**Screenshot grounding data**
Segment Open

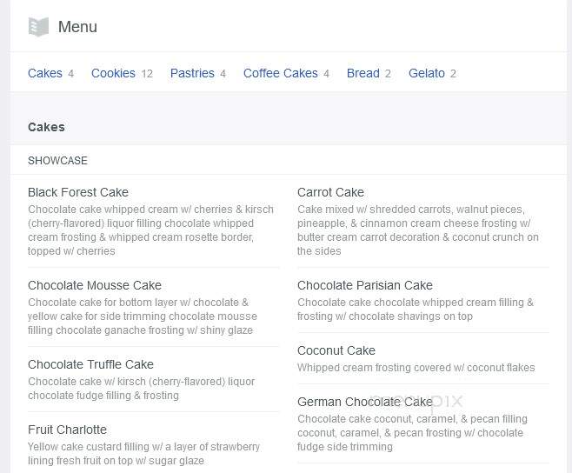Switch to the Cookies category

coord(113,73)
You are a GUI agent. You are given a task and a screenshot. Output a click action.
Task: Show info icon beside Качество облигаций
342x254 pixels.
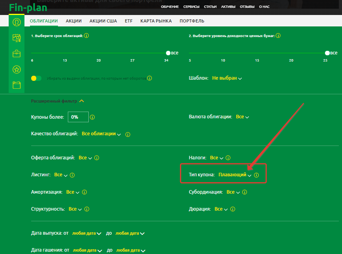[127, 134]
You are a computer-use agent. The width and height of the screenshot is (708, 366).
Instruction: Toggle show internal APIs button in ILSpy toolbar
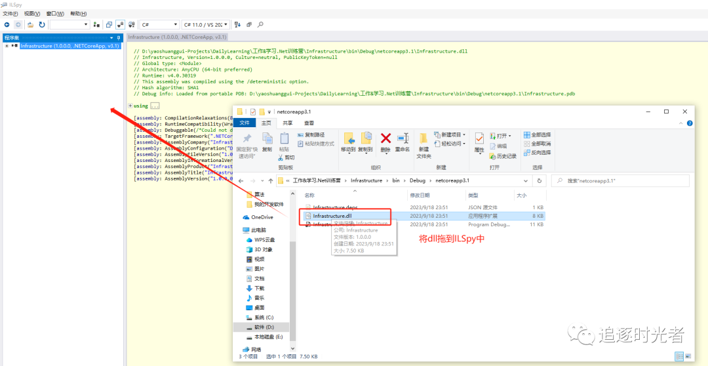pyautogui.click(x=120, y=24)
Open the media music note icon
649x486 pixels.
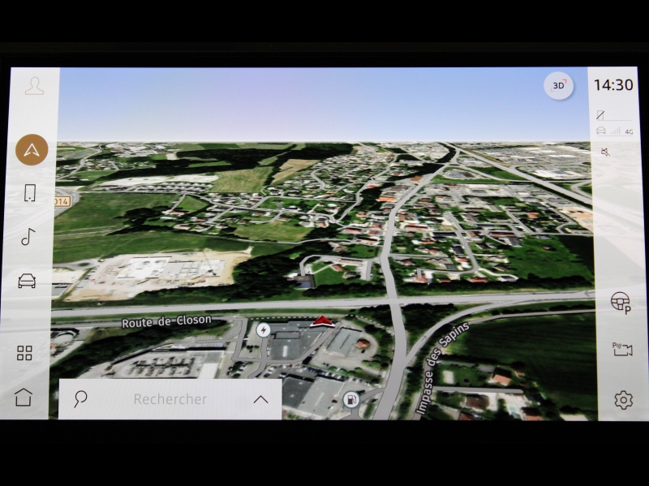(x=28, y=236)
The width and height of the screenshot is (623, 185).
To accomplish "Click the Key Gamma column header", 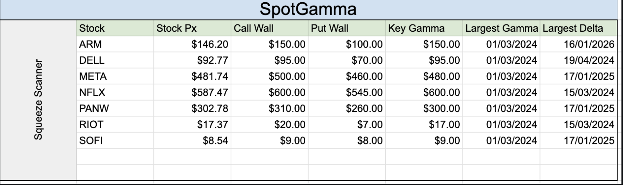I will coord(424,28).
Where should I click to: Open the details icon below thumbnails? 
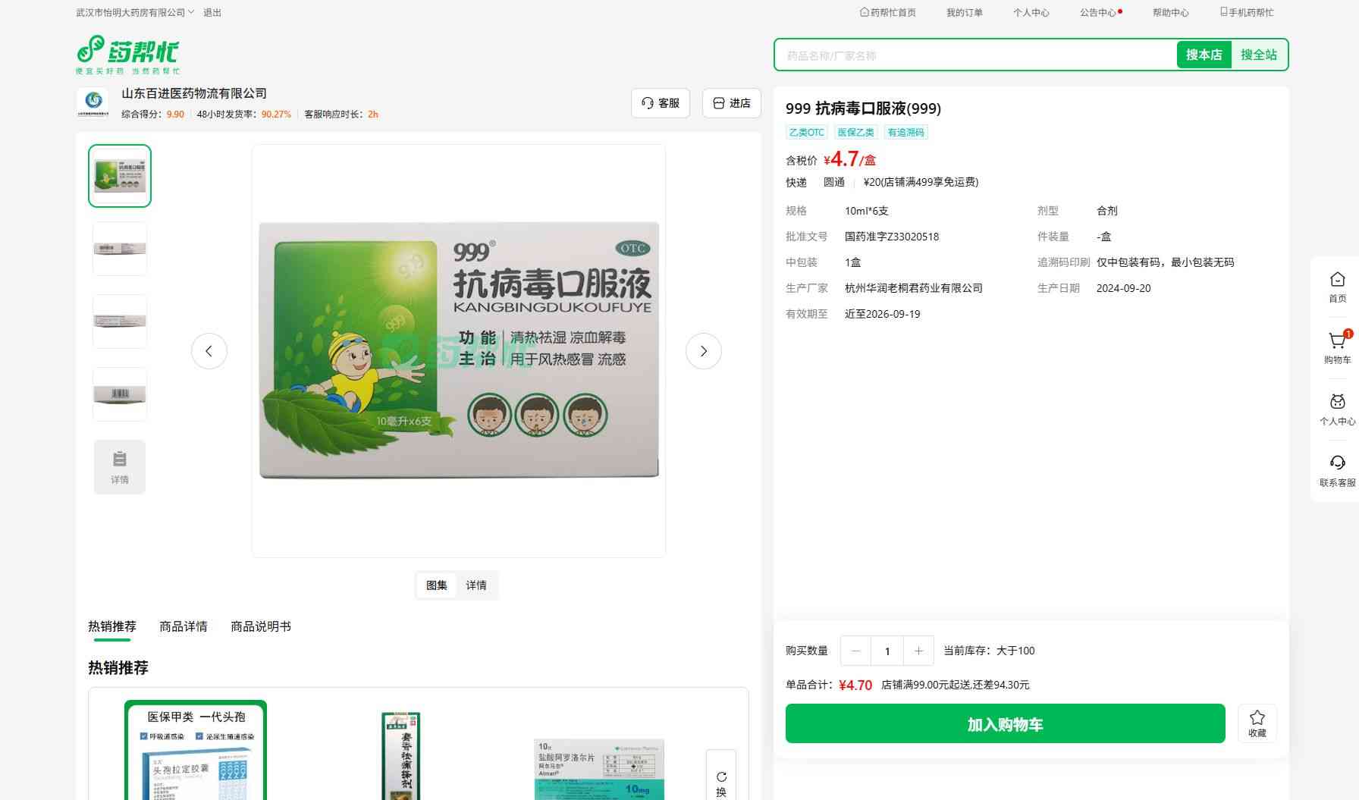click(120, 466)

Segment Closed

**Your instructions**
Copy out the lines of the data where the string "width" occurs.

**Task solution**
You are a computer-use agent. The width and height of the screenshot is (708, 366).
The width and height of the screenshot is (623, 185).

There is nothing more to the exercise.